▶ [WHAT IS EXPECTED]
Please restate word for word the line holding "Screen dimensions: 1456x835" and every following line through the end of the entries.

▶ [LISTED RECORDS]
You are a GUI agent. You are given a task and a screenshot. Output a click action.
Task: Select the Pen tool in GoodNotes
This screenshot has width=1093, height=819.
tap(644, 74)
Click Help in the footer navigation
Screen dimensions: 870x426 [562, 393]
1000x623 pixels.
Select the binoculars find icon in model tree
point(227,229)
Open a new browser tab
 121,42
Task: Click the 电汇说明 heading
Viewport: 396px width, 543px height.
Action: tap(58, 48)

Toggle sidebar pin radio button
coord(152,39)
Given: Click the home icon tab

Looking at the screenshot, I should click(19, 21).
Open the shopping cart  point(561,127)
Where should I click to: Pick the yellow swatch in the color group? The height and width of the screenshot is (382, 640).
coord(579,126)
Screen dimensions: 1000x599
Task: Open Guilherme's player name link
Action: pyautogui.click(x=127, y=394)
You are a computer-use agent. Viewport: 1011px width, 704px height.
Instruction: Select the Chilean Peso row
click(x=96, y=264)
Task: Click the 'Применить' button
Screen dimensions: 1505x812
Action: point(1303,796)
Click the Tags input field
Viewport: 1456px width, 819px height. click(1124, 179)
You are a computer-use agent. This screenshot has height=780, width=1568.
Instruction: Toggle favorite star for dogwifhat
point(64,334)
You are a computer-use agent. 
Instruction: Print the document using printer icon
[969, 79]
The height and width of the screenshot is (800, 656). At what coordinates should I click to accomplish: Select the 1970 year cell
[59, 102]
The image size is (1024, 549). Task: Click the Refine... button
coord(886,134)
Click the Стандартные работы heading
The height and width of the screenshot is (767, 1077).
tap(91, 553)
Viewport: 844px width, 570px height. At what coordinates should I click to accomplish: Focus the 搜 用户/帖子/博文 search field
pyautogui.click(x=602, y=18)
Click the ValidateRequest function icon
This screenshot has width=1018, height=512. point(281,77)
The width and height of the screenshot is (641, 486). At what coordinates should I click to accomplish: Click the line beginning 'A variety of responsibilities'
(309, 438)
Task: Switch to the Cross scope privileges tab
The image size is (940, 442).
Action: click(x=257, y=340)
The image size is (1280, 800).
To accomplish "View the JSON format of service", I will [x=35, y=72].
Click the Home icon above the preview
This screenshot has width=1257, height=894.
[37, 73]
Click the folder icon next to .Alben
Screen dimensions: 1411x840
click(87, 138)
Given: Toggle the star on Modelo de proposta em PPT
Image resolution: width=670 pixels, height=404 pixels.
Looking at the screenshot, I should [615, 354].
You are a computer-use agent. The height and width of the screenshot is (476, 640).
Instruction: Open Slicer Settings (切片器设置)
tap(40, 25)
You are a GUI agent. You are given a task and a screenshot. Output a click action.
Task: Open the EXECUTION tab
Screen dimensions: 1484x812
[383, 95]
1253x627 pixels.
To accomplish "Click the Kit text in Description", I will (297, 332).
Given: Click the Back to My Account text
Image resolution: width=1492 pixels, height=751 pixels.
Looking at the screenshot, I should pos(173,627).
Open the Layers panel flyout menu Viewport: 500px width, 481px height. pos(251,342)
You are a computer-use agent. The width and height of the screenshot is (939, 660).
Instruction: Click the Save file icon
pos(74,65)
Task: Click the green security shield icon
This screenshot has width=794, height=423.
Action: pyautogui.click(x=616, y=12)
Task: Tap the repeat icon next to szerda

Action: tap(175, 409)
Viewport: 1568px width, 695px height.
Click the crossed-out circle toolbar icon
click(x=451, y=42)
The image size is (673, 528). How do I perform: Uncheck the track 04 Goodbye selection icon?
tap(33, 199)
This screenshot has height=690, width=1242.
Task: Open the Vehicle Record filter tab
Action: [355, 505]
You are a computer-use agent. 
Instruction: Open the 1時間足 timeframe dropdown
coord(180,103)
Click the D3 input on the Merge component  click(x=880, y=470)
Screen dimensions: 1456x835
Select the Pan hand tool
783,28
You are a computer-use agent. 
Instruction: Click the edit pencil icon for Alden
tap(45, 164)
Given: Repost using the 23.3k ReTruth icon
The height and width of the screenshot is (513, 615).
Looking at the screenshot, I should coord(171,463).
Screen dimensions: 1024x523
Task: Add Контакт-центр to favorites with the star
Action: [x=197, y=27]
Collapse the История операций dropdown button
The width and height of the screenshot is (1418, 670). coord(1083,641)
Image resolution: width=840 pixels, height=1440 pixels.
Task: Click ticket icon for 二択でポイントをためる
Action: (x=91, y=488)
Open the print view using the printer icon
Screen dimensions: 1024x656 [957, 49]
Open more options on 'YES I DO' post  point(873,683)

▶ [EXERCISE RESULT]
Screen dimensions: 1456x835
Select the Pan hand tool
783,28
You are a computer-use agent. 
Instruction: Click the edit pencil icon for Alden
tap(45, 164)
Given: Repost using the 23.3k ReTruth icon
The height and width of the screenshot is (513, 615).
Looking at the screenshot, I should coord(171,463).
Screen dimensions: 1024x523
Task: Add Контакт-центр to favorites with the star
Action: [x=197, y=27]
Collapse the История операций dropdown button
The width and height of the screenshot is (1418, 670). coord(1083,641)
Image resolution: width=840 pixels, height=1440 pixels.
Task: Click ticket icon for 二択でポイントをためる
Action: (x=91, y=488)
Open the print view using the printer icon
Screen dimensions: 1024x656 [957, 49]
Open more options on 'YES I DO' post  point(873,683)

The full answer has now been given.